Roald Dahl's Marvellous Children's Charity
- Formation: September 26, 1991; 34 years ago
- Founder: Felicity Dahl
- Registration no.: 1137409
- Purpose: Provides specialist nurses to support seriously ill children and their families.
- Headquarters: Buckinghamshire, United Kingdom
- Chief Executive: Louise Griew
- Co-president: Felicity Dahl
- Co-president: Quentin Blake
- Royal Patron: Queen Camilla
- Website: www.roalddahlcharity.org
- Formerly called: The Roald Dahl Foundation

= Roald Dahl's Marvellous Children's Charity =

British charitable organization

Roald Dahl's Marvellous Children's Charity is a charitable organization based in the United Kingdom. The charity was founded in 1991 as the Roald Dahl Foundation by Felicity Dahl, in memory of her husband, children's author Roald Dahl. The charity provides specialist support for seriously ill children across the UK by sponsoring 'Roald Dahl Nurse Specialists' roles who work within NHS Trusts to provide practical and emotional support to children with complex, often life-long, medical conditions. The charity also provides support services for the families of children with complex medical needs, and financial grants.

== Roald Dahl nurse specialists ==
The charity works with the National Health Service to provide specialist nurses known as 'Roald Dahl' nurses to work within NHS trusts. There are over 120 such clinical nurse specialists currently working in trusts across the country. The Roald Dahl nurses are jointly funded by the charity and the trusts in a 5-year programme, the charity paying for the first 2 years of employment, and the trust paying for the remaining 3 years. The nurses specialise in areas such as haematology, epilepsy, rare diseases, neuromuscular conditions, care for children with complex lifetime medical needs, or in supporting child patients to transition to adult healthcare.

The nurses work with patients with complex needs, supporting them and their families to understand and better manage their health conditions, as well as acting as a liaison between the parents and other medical care providers. Providing support that improves the patients' well-being and reduces their utilisation of other medical resources. In 2020, a 2-year project (partly funded by the charity) to evaluate the effectiveness of the Roald Dahl nurses described the concept as a 'new model of paediatric nursing' and found that the nurses improved both the quality and experience of care of patients and their families.

== History and patrons ==
The Roald Dahl foundation was founded in 1991 by Felicity Dahl, in honour of her recently deceased husband, with the support of Roald's long-time illustrator Quentin Blake, the charity was originally focussed on supporting children with neurological and haematological conditions, as well as supporting child literacy initiatives. The charity was re-named Roald Dahl's Marvellous Children's Charity in 2010, and expanded its work to support children with complex medical conditions more widely.

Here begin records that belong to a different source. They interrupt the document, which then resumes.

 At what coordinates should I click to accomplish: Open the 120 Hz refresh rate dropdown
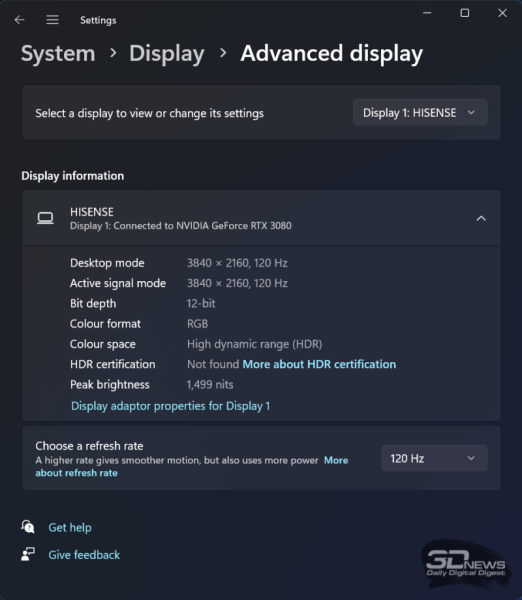pos(434,458)
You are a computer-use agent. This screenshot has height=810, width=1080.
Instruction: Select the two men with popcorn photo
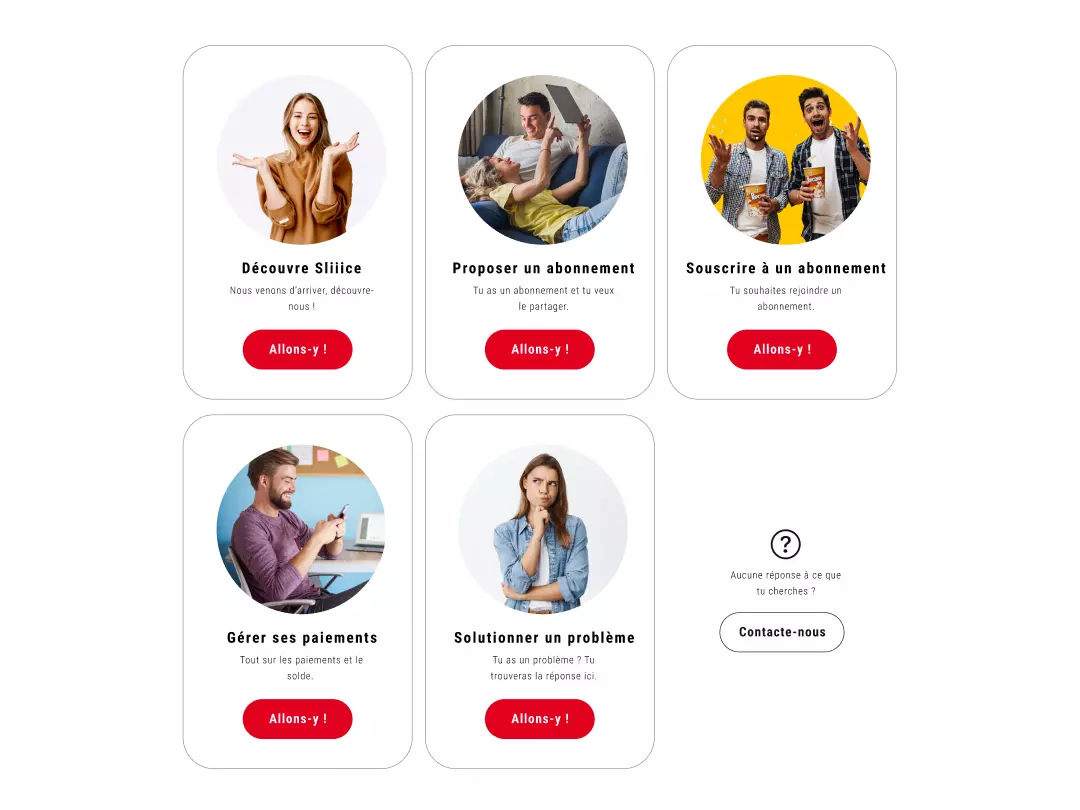coord(785,160)
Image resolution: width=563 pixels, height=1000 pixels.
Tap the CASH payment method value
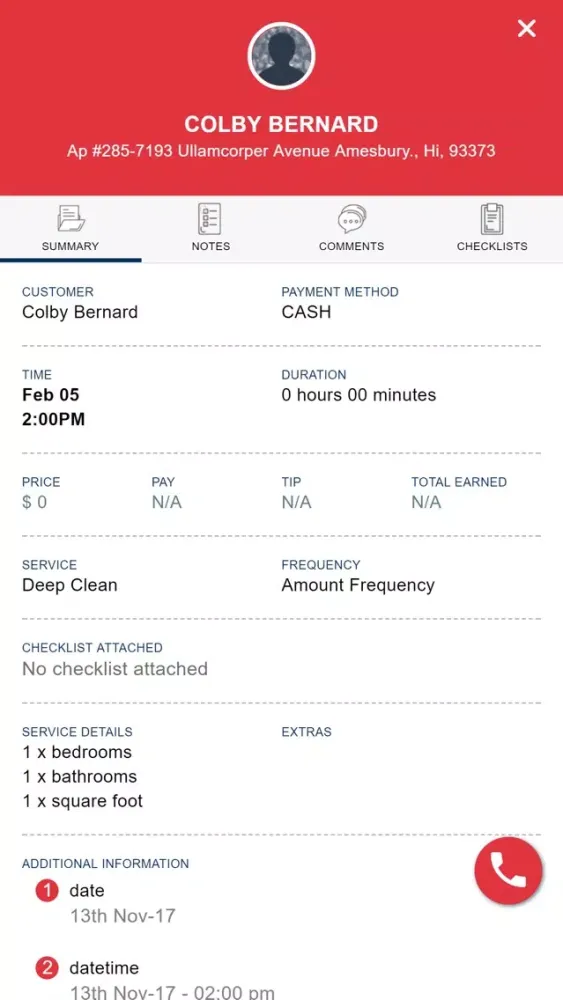coord(306,312)
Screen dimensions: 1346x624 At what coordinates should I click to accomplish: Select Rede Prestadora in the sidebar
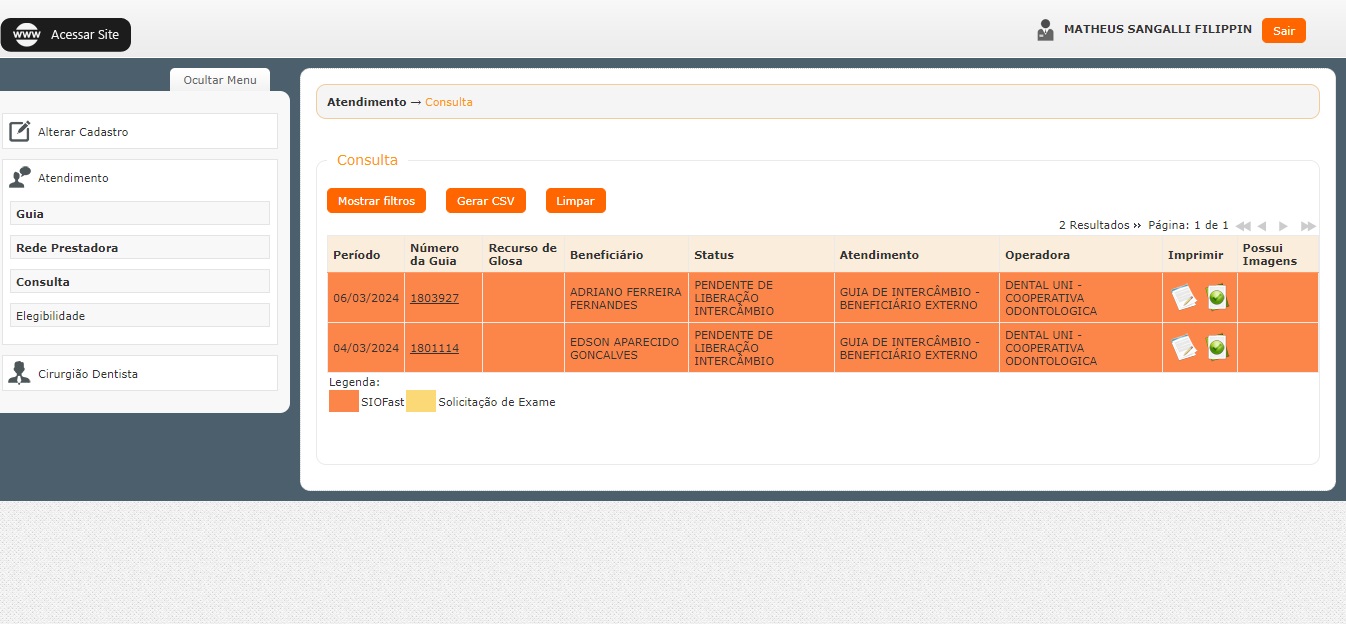pos(139,247)
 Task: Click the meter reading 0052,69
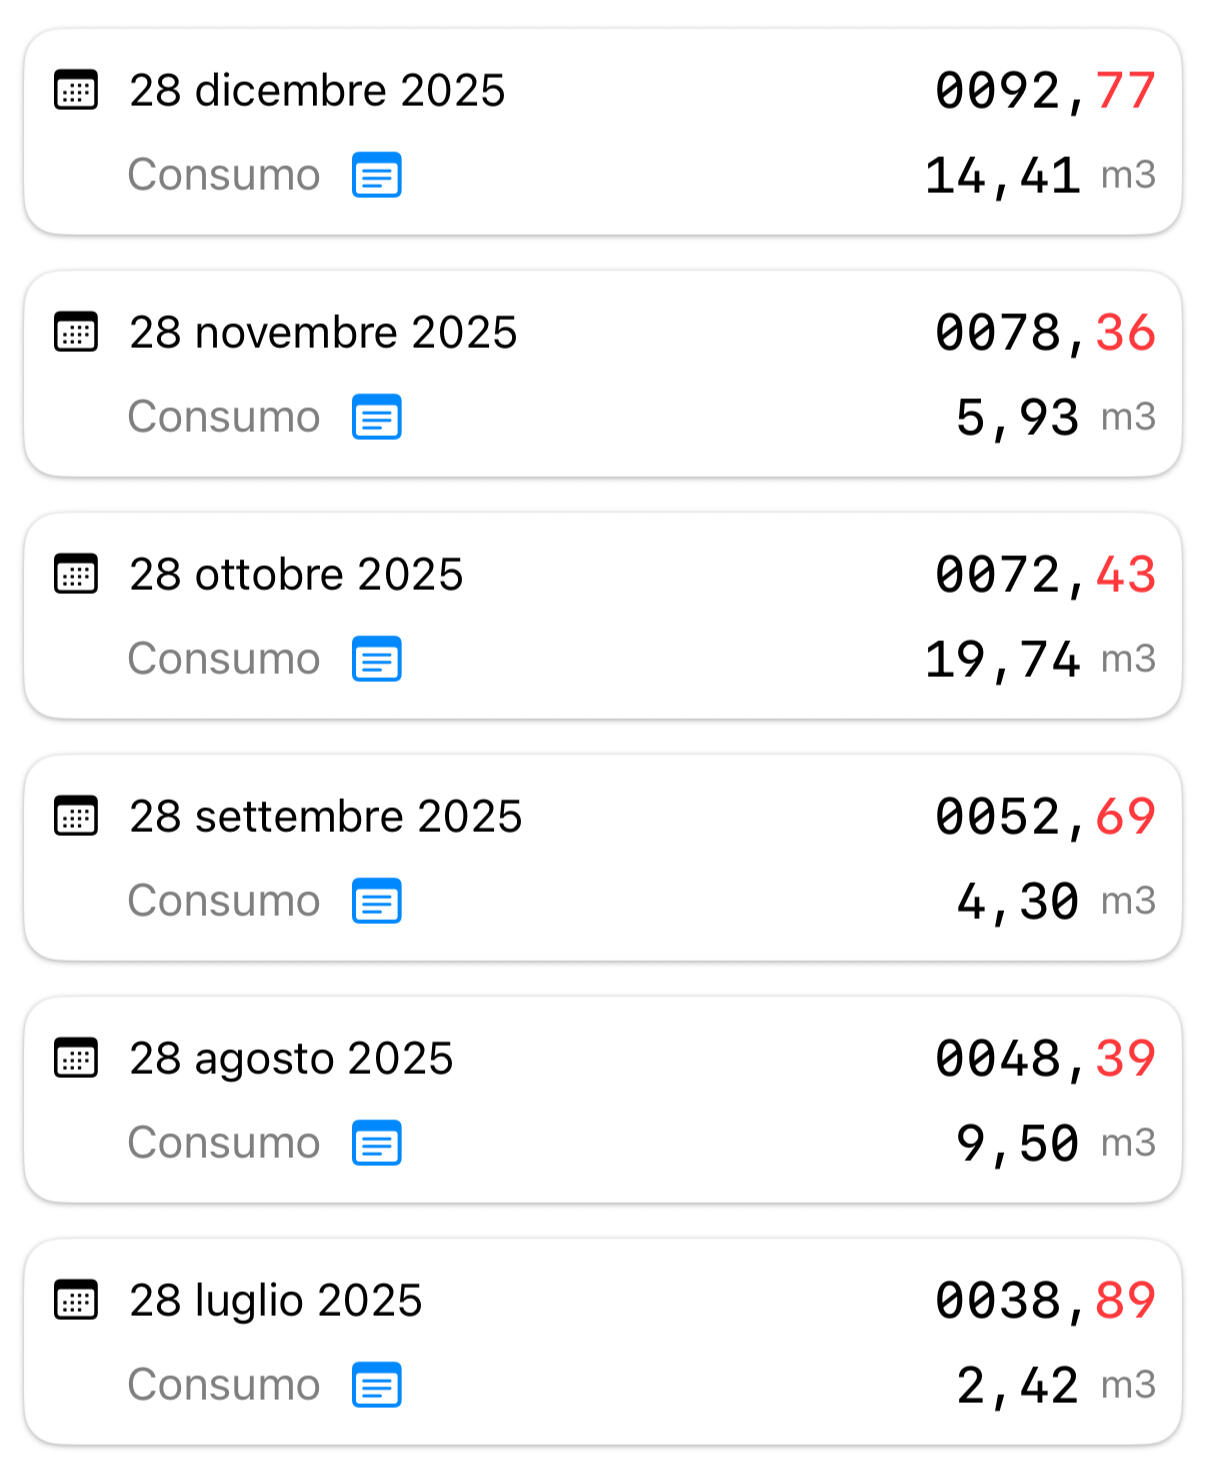click(x=1044, y=816)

Queen Camilla (then Duchess of Cornwall), became the charity's Royal Patron in 2017, and has regularly involved children supported by the charity in Christmas events, as well as supporting the charity in International Nurses Day celebrations. The charity has a number of celebrity patrons including the actress Dame Joanna Lumley, television presenter Claudia Winkleman, and Tim Minchin, composer and lyricist for Matilda the Musical.